- **Saved entries**
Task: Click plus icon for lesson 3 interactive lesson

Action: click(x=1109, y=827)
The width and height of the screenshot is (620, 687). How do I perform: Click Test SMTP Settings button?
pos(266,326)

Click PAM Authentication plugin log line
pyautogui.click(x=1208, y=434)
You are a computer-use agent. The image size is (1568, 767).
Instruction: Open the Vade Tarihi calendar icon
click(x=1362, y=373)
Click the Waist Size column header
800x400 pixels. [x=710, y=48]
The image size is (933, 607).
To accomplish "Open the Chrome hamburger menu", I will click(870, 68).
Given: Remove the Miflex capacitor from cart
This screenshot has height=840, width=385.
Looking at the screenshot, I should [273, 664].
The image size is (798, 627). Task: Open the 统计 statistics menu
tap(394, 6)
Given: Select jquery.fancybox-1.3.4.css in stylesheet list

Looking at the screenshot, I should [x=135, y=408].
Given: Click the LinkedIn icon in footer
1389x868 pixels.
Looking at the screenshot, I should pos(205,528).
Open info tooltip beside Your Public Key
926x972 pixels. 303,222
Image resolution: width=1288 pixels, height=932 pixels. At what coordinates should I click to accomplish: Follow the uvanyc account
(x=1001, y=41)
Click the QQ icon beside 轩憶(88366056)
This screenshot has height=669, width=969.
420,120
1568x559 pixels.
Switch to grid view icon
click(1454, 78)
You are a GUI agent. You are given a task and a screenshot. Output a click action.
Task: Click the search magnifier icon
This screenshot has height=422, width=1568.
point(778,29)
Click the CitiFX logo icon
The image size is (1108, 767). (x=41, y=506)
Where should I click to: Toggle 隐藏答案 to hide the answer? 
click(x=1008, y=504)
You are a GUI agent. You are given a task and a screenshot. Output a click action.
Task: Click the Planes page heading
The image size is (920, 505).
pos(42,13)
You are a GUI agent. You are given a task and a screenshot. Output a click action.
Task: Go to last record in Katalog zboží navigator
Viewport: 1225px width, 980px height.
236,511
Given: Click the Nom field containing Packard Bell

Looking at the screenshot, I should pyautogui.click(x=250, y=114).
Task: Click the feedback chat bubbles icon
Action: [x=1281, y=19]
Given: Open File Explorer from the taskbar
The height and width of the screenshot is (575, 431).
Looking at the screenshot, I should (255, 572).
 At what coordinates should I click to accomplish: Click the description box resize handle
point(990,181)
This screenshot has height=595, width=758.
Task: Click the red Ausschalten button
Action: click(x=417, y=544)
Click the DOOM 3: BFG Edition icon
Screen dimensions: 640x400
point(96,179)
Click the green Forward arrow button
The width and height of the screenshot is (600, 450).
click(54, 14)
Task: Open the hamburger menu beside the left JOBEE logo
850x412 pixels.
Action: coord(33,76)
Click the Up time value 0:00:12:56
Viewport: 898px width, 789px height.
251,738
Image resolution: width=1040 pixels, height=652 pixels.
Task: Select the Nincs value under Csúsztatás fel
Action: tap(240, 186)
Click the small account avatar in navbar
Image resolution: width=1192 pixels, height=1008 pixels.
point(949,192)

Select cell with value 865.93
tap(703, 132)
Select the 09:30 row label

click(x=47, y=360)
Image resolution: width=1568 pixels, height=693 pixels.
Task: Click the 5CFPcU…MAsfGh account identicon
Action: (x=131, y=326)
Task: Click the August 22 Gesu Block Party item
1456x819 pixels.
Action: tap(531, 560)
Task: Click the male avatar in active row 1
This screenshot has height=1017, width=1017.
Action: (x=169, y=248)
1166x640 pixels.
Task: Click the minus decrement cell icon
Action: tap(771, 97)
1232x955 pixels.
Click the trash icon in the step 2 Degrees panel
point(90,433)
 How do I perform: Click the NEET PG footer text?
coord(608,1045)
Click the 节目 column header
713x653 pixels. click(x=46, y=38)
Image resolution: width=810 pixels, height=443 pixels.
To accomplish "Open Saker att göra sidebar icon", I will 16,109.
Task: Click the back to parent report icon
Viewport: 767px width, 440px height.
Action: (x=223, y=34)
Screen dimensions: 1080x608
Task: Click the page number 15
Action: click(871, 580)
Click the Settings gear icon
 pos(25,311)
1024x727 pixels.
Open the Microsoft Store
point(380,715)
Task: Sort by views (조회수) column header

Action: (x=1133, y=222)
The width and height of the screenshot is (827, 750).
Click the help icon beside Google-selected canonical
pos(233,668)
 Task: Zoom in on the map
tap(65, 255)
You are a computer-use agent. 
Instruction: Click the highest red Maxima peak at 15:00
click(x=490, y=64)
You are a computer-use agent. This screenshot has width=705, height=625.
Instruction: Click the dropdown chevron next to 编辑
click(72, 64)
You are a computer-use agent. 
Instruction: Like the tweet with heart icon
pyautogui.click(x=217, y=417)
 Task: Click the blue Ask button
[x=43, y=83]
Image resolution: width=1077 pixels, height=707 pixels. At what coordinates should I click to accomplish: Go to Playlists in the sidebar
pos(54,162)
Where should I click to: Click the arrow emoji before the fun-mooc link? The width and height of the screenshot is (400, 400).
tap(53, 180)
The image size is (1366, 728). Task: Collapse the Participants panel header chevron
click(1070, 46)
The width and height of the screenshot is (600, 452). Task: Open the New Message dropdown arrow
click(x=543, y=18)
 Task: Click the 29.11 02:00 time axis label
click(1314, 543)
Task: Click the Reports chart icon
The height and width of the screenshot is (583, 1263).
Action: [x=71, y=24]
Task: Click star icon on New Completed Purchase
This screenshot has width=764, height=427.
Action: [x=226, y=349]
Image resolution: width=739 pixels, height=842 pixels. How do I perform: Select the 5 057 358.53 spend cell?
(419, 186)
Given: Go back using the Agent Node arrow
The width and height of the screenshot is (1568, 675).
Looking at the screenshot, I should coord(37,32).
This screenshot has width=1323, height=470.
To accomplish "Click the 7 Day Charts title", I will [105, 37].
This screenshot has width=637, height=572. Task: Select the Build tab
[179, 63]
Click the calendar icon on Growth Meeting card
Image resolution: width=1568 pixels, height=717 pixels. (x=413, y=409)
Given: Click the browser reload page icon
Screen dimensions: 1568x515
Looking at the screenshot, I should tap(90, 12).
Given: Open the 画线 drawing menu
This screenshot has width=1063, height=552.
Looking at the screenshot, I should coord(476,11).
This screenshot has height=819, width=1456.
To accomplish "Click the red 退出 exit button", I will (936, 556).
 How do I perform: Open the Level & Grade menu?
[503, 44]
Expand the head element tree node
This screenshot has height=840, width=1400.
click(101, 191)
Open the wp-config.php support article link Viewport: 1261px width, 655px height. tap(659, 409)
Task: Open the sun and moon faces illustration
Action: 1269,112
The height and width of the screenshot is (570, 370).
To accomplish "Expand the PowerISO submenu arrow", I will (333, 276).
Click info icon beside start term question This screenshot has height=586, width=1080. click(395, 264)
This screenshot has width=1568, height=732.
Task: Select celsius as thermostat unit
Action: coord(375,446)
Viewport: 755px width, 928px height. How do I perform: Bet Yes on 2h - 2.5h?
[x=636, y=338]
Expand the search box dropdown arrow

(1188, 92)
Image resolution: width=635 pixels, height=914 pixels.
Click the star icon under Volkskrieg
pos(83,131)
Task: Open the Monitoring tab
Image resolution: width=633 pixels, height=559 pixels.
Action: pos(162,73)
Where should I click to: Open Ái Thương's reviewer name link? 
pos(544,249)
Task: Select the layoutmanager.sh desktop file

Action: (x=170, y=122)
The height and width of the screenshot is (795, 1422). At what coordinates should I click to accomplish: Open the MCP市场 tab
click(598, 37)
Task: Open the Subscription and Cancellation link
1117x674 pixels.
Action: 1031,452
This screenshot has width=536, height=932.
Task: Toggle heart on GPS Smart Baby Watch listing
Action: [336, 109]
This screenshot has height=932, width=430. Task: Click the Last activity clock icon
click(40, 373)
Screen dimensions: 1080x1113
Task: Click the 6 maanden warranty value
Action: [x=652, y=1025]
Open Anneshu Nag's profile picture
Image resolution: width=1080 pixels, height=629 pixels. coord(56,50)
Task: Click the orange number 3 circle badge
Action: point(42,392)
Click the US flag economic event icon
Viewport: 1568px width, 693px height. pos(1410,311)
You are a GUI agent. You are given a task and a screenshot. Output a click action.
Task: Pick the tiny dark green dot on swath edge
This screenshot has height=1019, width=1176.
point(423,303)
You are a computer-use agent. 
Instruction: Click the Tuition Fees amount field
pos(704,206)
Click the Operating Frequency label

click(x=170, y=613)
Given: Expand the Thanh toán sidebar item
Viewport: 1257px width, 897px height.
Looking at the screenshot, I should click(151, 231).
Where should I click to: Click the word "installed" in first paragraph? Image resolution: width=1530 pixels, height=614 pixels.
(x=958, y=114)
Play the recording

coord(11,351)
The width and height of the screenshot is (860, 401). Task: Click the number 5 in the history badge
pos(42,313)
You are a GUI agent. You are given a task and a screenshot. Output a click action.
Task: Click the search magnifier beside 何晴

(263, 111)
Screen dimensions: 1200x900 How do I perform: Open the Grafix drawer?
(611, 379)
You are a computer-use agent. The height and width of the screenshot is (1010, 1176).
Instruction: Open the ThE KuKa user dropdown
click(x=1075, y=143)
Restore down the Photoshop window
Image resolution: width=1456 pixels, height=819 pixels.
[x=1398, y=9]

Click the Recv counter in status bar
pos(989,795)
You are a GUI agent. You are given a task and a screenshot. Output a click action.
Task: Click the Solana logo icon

- **EXERCISE AIM**
Repeat the entries above verbatim, but only from the line that has "Task: Click the 29.11 02:00 time axis label" down to the line that has "Task: Click star", inclusive.

- **SOLUTION TO THE EXERCISE**
 Task: Click the 29.11 02:00 time axis label
click(1314, 543)
Task: Click the Reports chart icon
The height and width of the screenshot is (583, 1263).
Action: [x=71, y=24]
Task: Click star icon on New Completed Purchase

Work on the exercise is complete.